[DATA EXTRACT Boundary: Start]

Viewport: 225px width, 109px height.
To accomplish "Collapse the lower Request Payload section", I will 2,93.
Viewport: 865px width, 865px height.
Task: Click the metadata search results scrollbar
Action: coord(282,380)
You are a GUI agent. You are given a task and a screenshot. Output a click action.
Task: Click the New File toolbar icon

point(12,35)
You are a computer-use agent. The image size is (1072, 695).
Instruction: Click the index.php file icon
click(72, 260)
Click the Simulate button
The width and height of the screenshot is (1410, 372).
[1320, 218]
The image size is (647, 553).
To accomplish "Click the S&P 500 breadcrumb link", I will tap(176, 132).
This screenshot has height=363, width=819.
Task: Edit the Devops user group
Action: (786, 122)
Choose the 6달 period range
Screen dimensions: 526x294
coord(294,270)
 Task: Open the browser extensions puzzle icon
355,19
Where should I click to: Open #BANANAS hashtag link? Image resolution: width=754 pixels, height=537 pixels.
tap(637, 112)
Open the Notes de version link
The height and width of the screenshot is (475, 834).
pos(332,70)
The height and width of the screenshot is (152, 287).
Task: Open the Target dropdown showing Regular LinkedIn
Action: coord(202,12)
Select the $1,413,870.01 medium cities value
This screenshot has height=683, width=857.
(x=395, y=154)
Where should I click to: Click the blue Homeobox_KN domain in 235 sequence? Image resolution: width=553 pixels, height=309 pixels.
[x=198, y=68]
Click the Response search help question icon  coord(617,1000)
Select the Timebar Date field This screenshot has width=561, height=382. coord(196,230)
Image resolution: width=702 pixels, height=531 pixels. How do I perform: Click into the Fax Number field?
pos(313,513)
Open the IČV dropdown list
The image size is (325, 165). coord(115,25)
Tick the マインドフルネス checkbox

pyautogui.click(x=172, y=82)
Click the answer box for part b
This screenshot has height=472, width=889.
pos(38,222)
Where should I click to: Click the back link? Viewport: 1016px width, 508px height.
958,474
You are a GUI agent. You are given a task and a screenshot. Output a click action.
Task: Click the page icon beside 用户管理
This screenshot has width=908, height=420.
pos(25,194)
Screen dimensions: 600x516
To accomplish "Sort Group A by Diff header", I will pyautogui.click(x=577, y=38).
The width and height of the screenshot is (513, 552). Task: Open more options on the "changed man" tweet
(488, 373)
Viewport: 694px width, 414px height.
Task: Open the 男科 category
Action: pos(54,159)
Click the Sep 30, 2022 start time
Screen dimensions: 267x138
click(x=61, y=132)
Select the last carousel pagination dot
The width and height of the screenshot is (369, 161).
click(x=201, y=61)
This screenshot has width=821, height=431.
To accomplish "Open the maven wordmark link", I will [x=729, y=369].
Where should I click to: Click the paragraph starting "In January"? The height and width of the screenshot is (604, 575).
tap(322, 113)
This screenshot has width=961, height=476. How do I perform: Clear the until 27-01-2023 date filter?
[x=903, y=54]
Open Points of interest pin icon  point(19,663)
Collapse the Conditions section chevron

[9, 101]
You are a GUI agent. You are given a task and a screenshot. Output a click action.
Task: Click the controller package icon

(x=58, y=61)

[DATA EXTRACT Boundary: End]

◆ **WORK ITEM**
Copy out the whole listing, exactly as written.

◆ **TASK ANSWER**
Viewport: 225px width, 109px height.
To accomplish "Collapse the lower Request Payload section", I will 2,93.
Viewport: 865px width, 865px height.
Task: Click the metadata search results scrollbar
Action: coord(282,380)
You are a GUI agent. You are given a task and a screenshot. Output a click action.
Task: Click the New File toolbar icon

point(12,35)
You are a computer-use agent. The image size is (1072, 695).
Instruction: Click the index.php file icon
click(72, 260)
Click the Simulate button
The width and height of the screenshot is (1410, 372).
[1320, 218]
The image size is (647, 553).
To accomplish "Click the S&P 500 breadcrumb link", I will tap(176, 132).
This screenshot has height=363, width=819.
Task: Edit the Devops user group
Action: (786, 122)
Choose the 6달 period range
Screen dimensions: 526x294
coord(294,270)
 Task: Open the browser extensions puzzle icon
355,19
Where should I click to: Open #BANANAS hashtag link? Image resolution: width=754 pixels, height=537 pixels.
tap(637, 112)
Open the Notes de version link
The height and width of the screenshot is (475, 834).
pos(332,70)
The height and width of the screenshot is (152, 287).
Task: Open the Target dropdown showing Regular LinkedIn
Action: coord(202,12)
Select the $1,413,870.01 medium cities value
This screenshot has height=683, width=857.
(x=395, y=154)
Where should I click to: Click the blue Homeobox_KN domain in 235 sequence? Image resolution: width=553 pixels, height=309 pixels.
[x=198, y=68]
Click the Response search help question icon  coord(617,1000)
Select the Timebar Date field This screenshot has width=561, height=382. coord(196,230)
Image resolution: width=702 pixels, height=531 pixels. How do I perform: Click into the Fax Number field?
pos(313,513)
Open the IČV dropdown list
The image size is (325, 165). coord(115,25)
Tick the マインドフルネス checkbox

pyautogui.click(x=172, y=82)
Click the answer box for part b
This screenshot has height=472, width=889.
pos(38,222)
Where should I click to: Click the back link? Viewport: 1016px width, 508px height.
958,474
You are a GUI agent. You are given a task and a screenshot. Output a click action.
Task: Click the page icon beside 用户管理
This screenshot has width=908, height=420.
pos(25,194)
Screen dimensions: 600x516
To accomplish "Sort Group A by Diff header", I will pyautogui.click(x=577, y=38).
The width and height of the screenshot is (513, 552). Task: Open more options on the "changed man" tweet
(488, 373)
Viewport: 694px width, 414px height.
Task: Open the 男科 category
Action: pos(54,159)
Click the Sep 30, 2022 start time
Screen dimensions: 267x138
click(x=61, y=132)
Select the last carousel pagination dot
The width and height of the screenshot is (369, 161).
click(x=201, y=61)
This screenshot has width=821, height=431.
To accomplish "Open the maven wordmark link", I will [x=729, y=369].
Where should I click to: Click the paragraph starting "In January"? The height and width of the screenshot is (604, 575).
tap(322, 113)
This screenshot has width=961, height=476. How do I perform: Clear the until 27-01-2023 date filter?
[x=903, y=54]
Open Points of interest pin icon  point(19,663)
Collapse the Conditions section chevron

[9, 101]
You are a GUI agent. You are given a task and a screenshot. Output a click action.
Task: Click the controller package icon

(x=58, y=61)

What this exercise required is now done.